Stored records
__________________________________________________

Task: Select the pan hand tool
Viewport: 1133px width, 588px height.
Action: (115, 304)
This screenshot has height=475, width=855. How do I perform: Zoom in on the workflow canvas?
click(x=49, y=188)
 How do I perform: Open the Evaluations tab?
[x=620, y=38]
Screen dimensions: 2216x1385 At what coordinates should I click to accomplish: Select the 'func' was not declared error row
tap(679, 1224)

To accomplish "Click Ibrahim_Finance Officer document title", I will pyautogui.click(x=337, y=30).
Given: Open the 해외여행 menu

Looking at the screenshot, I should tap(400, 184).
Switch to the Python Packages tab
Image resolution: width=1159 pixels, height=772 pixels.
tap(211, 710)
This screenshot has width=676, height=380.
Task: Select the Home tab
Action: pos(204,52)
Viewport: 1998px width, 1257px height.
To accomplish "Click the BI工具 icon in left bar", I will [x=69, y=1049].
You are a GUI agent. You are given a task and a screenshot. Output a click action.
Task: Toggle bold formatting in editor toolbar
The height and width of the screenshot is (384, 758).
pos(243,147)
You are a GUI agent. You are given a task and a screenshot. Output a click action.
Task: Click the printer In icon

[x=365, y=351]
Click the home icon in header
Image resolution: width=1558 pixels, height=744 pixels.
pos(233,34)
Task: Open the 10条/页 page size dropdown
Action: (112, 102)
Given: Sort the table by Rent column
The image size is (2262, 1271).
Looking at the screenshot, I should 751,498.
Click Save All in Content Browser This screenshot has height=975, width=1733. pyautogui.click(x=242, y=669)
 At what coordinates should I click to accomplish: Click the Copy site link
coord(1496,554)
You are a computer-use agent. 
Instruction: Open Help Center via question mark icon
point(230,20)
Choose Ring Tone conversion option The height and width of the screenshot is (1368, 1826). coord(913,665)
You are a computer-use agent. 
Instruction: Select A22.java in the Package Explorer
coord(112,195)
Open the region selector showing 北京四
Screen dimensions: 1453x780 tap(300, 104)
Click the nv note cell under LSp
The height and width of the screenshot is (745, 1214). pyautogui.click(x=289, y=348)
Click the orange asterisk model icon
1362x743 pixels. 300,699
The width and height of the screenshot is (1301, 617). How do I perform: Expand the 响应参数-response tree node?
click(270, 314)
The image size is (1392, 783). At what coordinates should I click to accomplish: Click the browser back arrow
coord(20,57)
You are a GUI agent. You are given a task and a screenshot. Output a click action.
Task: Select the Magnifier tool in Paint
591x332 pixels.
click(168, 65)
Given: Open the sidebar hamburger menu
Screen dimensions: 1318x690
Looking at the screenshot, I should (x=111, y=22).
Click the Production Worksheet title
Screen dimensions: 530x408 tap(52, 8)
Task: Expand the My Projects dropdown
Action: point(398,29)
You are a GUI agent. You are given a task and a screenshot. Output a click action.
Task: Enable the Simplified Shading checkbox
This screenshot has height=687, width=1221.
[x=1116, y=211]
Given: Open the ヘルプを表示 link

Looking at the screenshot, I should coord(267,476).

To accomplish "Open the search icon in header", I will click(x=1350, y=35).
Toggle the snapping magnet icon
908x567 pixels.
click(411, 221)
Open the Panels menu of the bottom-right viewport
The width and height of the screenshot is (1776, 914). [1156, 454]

__________________________________________________

- About this exercise:
Transcribe the records above exactly, beginning at the line that contains "Open the region selector showing 北京四" and ending with the line that contains "Given: Open the sidebar hamburger menu", both included, and nothing else.

- Completed exercise:
Open the region selector showing 北京四
Screen dimensions: 1453x780 tap(300, 104)
Click the nv note cell under LSp
The height and width of the screenshot is (745, 1214). pyautogui.click(x=289, y=348)
Click the orange asterisk model icon
1362x743 pixels. 300,699
The width and height of the screenshot is (1301, 617). How do I perform: Expand the 响应参数-response tree node?
click(270, 314)
The image size is (1392, 783). At what coordinates should I click to accomplish: Click the browser back arrow
coord(20,57)
You are a GUI agent. You are given a task and a screenshot. Output a click action.
Task: Select the Magnifier tool in Paint
591x332 pixels.
click(168, 65)
Given: Open the sidebar hamburger menu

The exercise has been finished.